Records for locating described items:
>>>>

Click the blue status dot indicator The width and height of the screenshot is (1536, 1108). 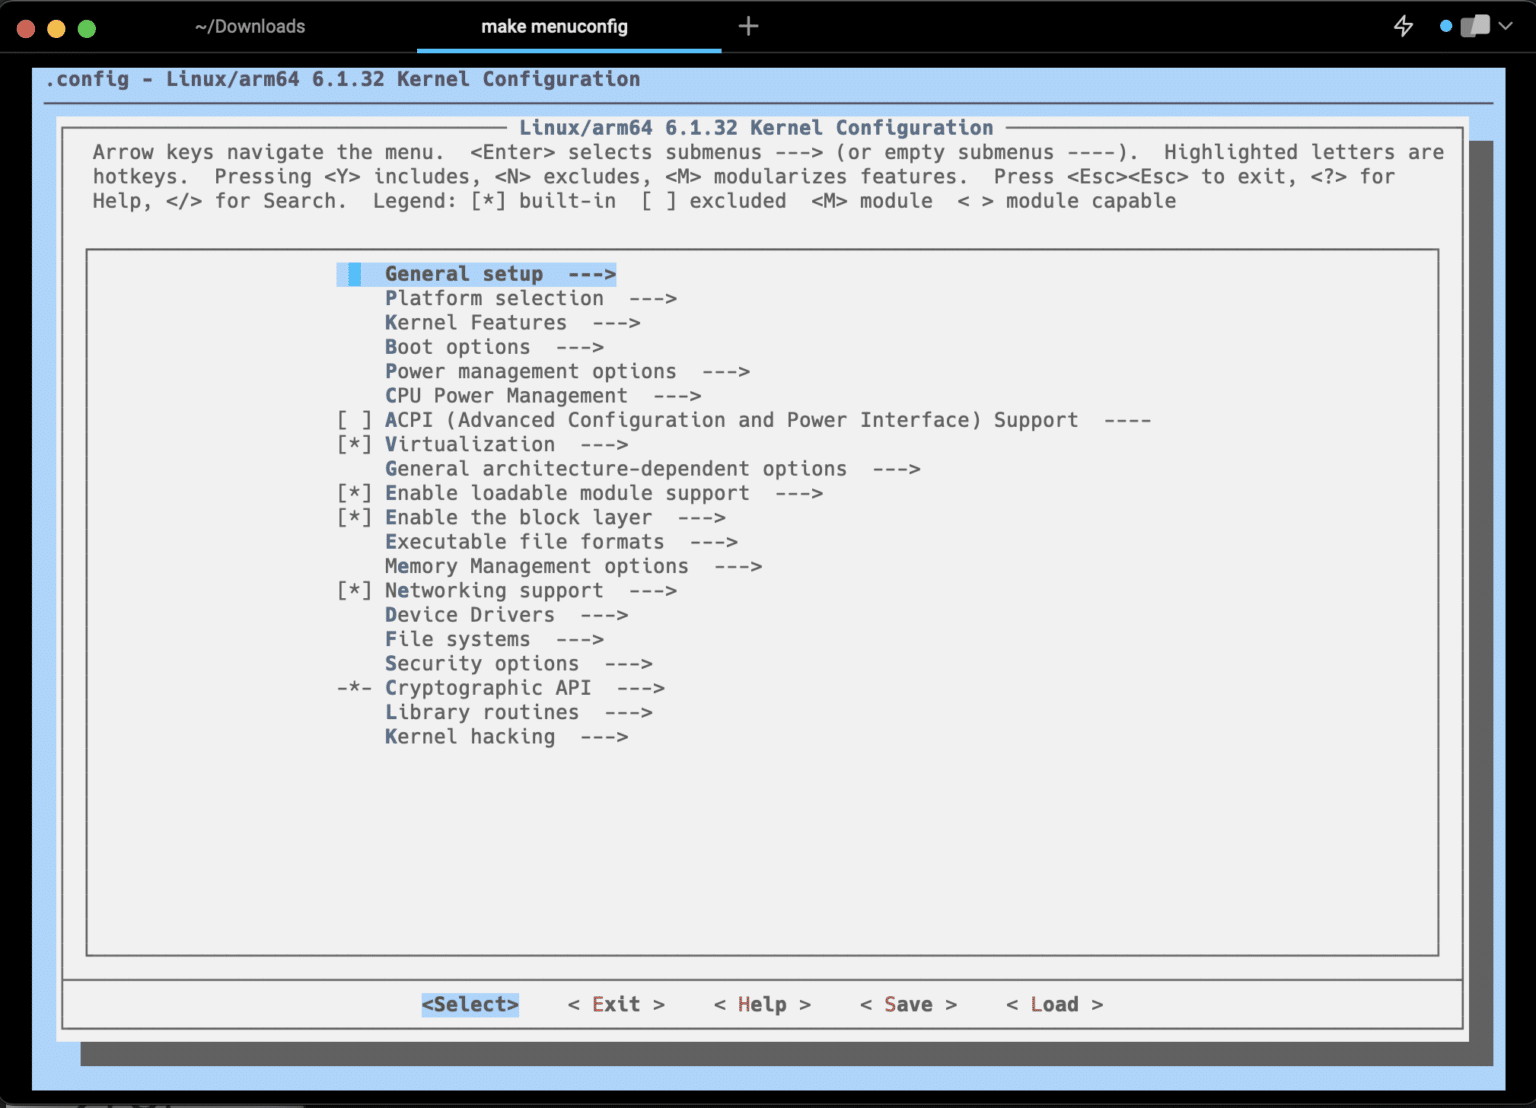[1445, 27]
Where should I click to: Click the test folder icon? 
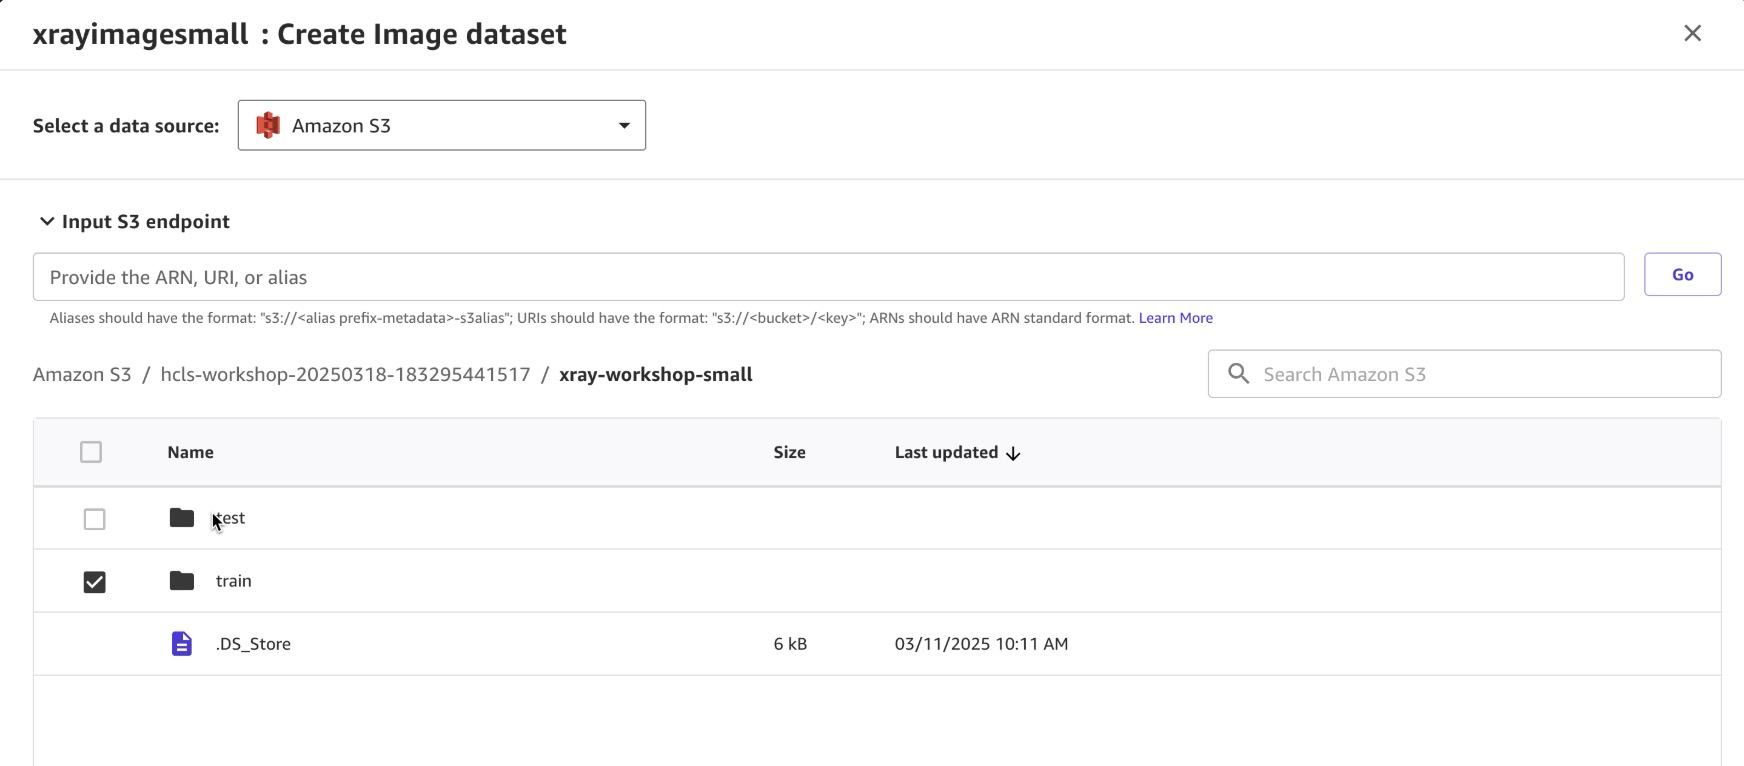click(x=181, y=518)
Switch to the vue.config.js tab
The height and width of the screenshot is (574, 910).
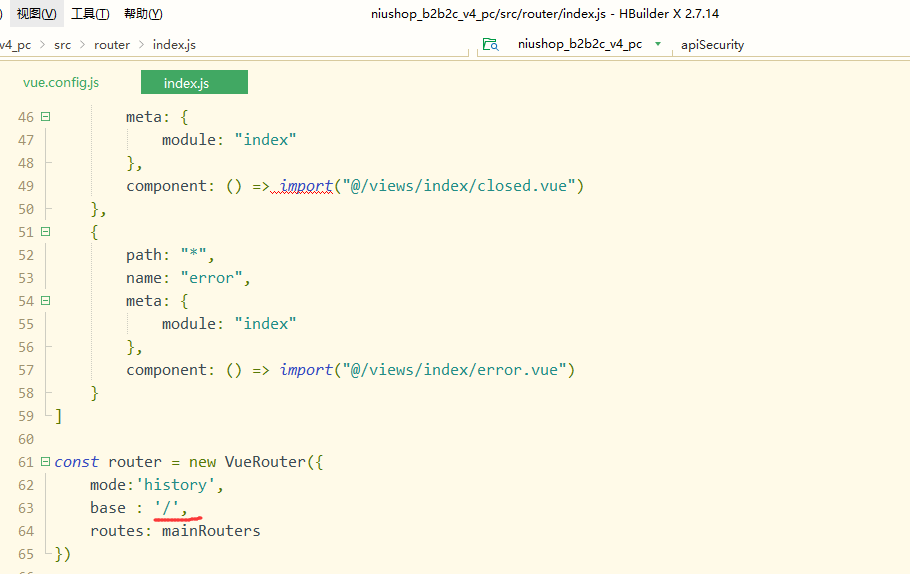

<<<<

_What is needed_: Rewrite the stretch of the records from the line containing "Switch to the vue.config.js tab" through the end of the records, substituting "Go to" for "Switch to" and keeping everything else unchanged. Leave the pictures out of your answer.

_Written reply_:
Go to the vue.config.js tab
The height and width of the screenshot is (574, 910).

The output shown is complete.